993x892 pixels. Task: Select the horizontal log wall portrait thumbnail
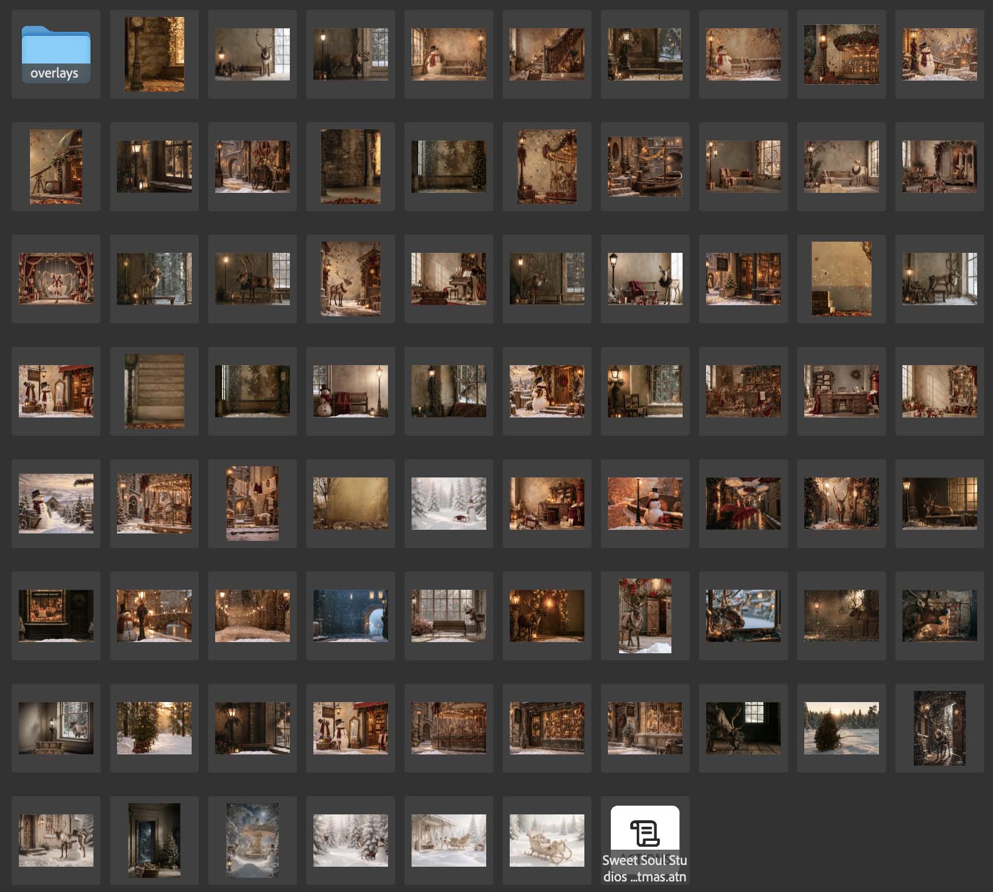(154, 391)
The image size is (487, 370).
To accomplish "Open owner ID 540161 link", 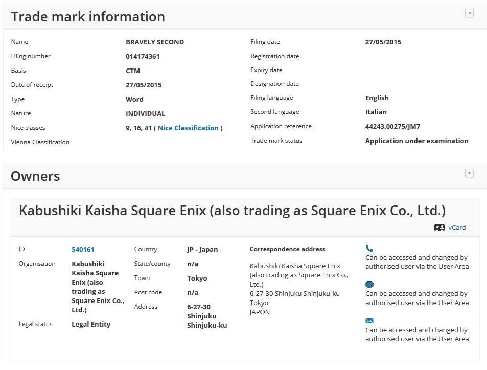I will click(x=83, y=250).
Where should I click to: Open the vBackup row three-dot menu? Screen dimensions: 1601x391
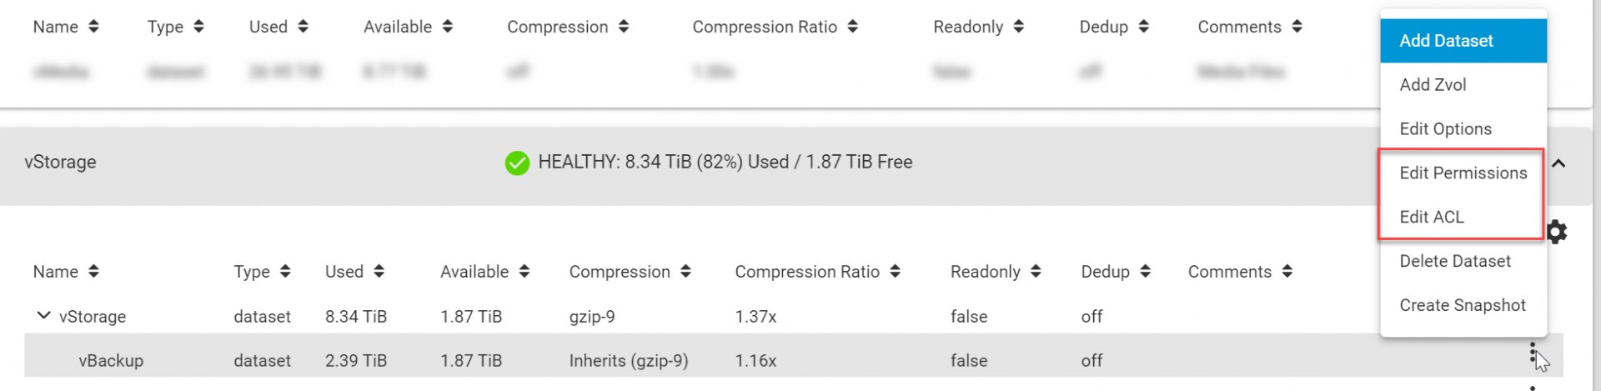click(1533, 353)
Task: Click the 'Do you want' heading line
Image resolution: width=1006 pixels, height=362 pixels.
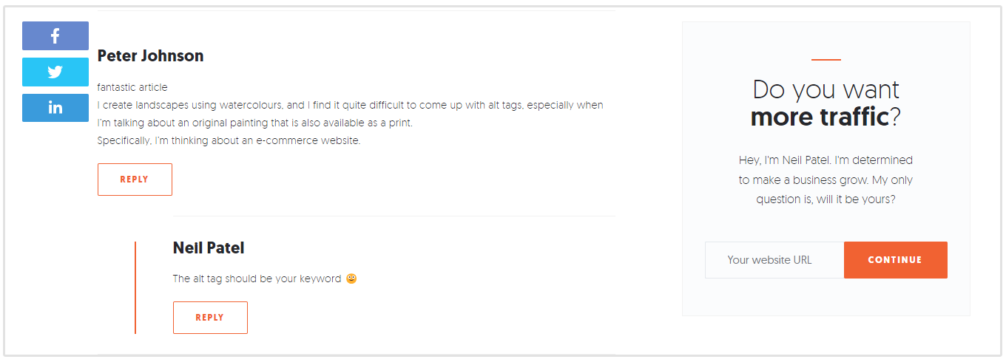Action: click(x=826, y=90)
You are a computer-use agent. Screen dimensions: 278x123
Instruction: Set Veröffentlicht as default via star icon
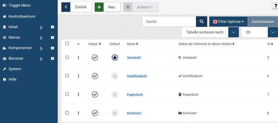pos(115,76)
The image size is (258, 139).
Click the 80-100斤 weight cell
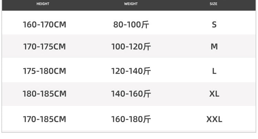pyautogui.click(x=131, y=25)
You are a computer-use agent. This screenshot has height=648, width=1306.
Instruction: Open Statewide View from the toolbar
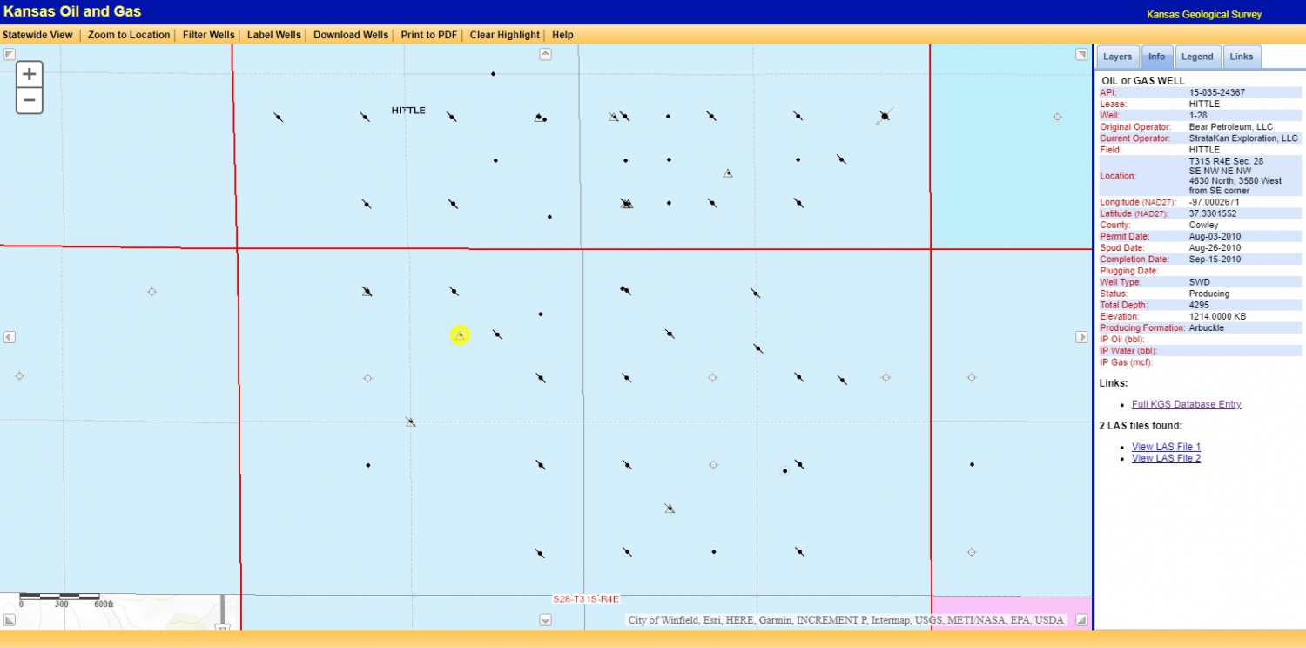tap(37, 35)
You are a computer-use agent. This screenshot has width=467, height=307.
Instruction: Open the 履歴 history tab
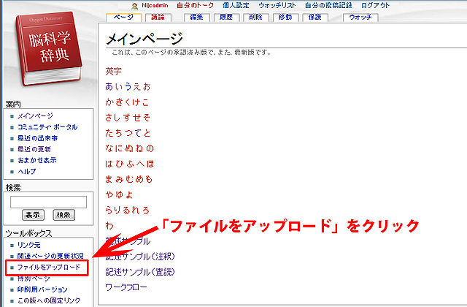coord(227,17)
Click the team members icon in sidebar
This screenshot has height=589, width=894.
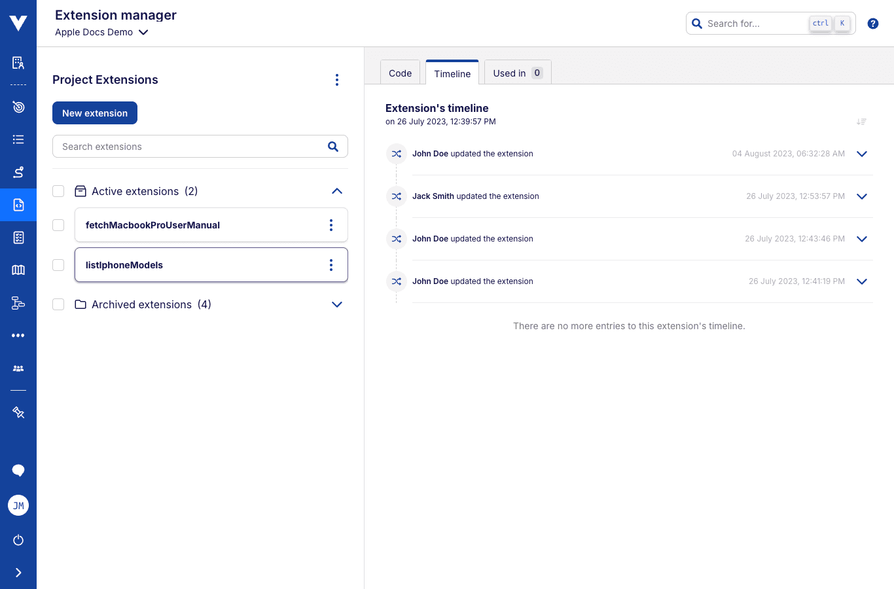18,368
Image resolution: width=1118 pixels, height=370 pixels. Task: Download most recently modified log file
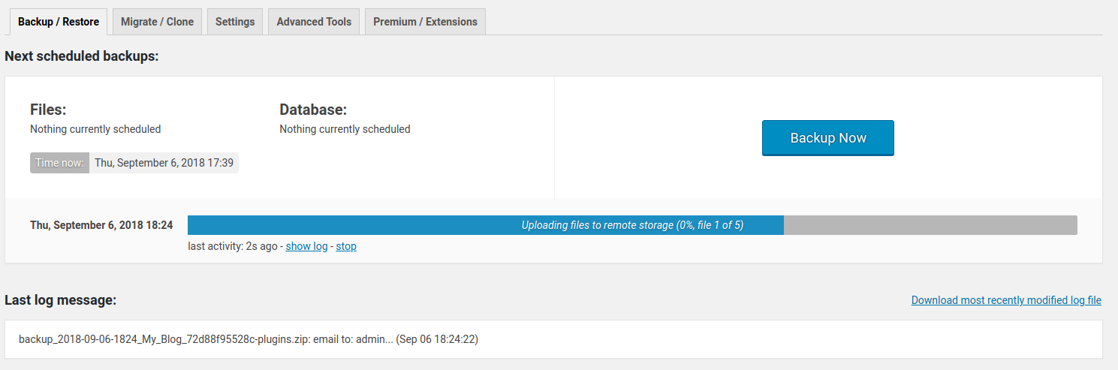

════════════════════

§ **Action item**:
With the pictures omitted, copy exactly the lines from the line that contains "Instruction: Open the 履歴 history tab" through the end of the material.

§ **Exercise answer**:
Instruction: Open the 履歴 history tab
coord(227,17)
Click the team members icon in sidebar
This screenshot has height=589, width=894.
18,368
Image resolution: width=1118 pixels, height=370 pixels. Task: Download most recently modified log file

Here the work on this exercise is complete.